On 15 September, General Hyakutake at Rabaul learned of Kawaguchi's defeat, the Imperial Japanese Army's first defeat involving a unit of this size in the war. The general forwarded the news to the Imperial General Headquarters in Japan. In an emergency session, the top Japanese army and navy command staffs concluded that "Guadalcanal might develop into the decisive battle of the war." The results of the battle began to have a telling strategic effect on Japanese operations in other areas of the Pacific. Hyakutake realized that in order to send sufficient troops and materiel to defeat the Allied forces on Guadalcanal, he could no longer support the major Japanese offensive on the Kokoda Track in New Guinea. Hyakutake—with the concurrence of the General Headquarters—ordered his troops on New Guinea, who were within 30 mi of their objective of Port Moresby—to withdraw until the Guadalcanal matter was resolved. The Japanese were never able to restart their drive towards Port Moresby; the defeat at Edson's Ridge contributed not only to Japan's defeat in the Guadalcanal campaign, but also to Japan's ultimate defeat throughout the South Pacific.

After delivering more forces during the next month the Japanese mounted a major ground offensive on Guadalcanal, led by Hyakutake, in late October 1942 at the Battle for Henderson Field, but it resulted in an even more decisive defeat for the Japanese. Vandegrift later stated that Kawaguchi's assault on the ridge in September was the only time during the entire campaign he had doubts about the outcome and that had it succeeded, "we would have been in a pretty bad condition." Historian Richard B. Frank adds, "The Japanese never came closer to victory on the island itself than in September 1942, on a ridge thrusting up from the jungle just south of the critical airfield, best known ever after as Bloody Ridge."

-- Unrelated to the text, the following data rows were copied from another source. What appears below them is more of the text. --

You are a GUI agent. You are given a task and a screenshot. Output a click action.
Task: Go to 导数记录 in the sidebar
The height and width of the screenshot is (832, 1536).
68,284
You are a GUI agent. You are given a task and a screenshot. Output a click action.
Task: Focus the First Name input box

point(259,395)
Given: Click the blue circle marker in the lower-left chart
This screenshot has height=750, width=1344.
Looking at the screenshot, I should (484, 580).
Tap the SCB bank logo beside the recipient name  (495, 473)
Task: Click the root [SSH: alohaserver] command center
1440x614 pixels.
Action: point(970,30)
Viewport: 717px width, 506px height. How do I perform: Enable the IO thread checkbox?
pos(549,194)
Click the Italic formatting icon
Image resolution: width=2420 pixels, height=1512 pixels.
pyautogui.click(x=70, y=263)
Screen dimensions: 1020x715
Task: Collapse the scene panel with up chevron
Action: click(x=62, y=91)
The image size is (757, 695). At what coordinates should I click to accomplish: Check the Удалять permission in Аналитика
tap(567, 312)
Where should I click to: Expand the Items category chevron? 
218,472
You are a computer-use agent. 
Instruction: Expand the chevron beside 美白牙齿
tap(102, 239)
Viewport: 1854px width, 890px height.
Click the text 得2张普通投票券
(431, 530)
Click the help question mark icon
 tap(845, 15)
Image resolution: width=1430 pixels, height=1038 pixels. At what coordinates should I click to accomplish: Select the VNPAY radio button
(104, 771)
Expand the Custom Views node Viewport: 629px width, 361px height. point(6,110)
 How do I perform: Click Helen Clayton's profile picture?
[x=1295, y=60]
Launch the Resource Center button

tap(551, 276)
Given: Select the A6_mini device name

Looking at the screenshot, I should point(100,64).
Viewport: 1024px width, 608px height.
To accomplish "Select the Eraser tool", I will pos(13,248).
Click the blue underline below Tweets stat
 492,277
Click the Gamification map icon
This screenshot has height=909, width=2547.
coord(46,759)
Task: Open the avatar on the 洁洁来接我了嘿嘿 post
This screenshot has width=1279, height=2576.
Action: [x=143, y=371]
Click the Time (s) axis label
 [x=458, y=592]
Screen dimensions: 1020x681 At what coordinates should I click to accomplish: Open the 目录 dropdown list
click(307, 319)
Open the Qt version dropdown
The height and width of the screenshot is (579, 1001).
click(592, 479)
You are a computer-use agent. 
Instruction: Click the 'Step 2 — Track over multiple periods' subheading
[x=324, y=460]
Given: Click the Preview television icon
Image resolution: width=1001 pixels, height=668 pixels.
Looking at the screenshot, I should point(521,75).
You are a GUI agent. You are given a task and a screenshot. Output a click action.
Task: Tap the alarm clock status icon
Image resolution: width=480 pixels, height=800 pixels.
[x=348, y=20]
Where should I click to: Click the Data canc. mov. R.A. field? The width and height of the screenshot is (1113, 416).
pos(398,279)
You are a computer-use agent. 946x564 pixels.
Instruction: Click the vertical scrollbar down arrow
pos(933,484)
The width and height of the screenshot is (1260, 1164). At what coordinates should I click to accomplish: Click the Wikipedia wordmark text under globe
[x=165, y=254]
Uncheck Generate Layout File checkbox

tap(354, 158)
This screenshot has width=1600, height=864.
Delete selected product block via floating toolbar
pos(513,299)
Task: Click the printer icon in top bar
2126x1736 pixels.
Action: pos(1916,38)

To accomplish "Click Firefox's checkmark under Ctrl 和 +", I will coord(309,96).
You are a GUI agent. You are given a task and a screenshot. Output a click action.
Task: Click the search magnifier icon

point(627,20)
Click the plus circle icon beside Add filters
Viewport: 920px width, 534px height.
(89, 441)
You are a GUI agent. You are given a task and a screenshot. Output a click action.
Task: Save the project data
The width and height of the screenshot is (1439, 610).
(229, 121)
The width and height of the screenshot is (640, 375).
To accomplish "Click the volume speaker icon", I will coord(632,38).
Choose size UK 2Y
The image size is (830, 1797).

Today, at the Marine Corps Recruit Depot San Diego, enlisted recruits finish their training with the 54-hour final exam called "The Crucible". In the final stage, recruits scale a 700 ft mountain dubbed The Reaper. At the peak, Edson's Medal of Honor citation is displayed. The recruits read and are addressed about it. They are then awarded their Eagle, Globe and Anchor emblems by their senior drill instructors, signifying them as full-fledged Marines.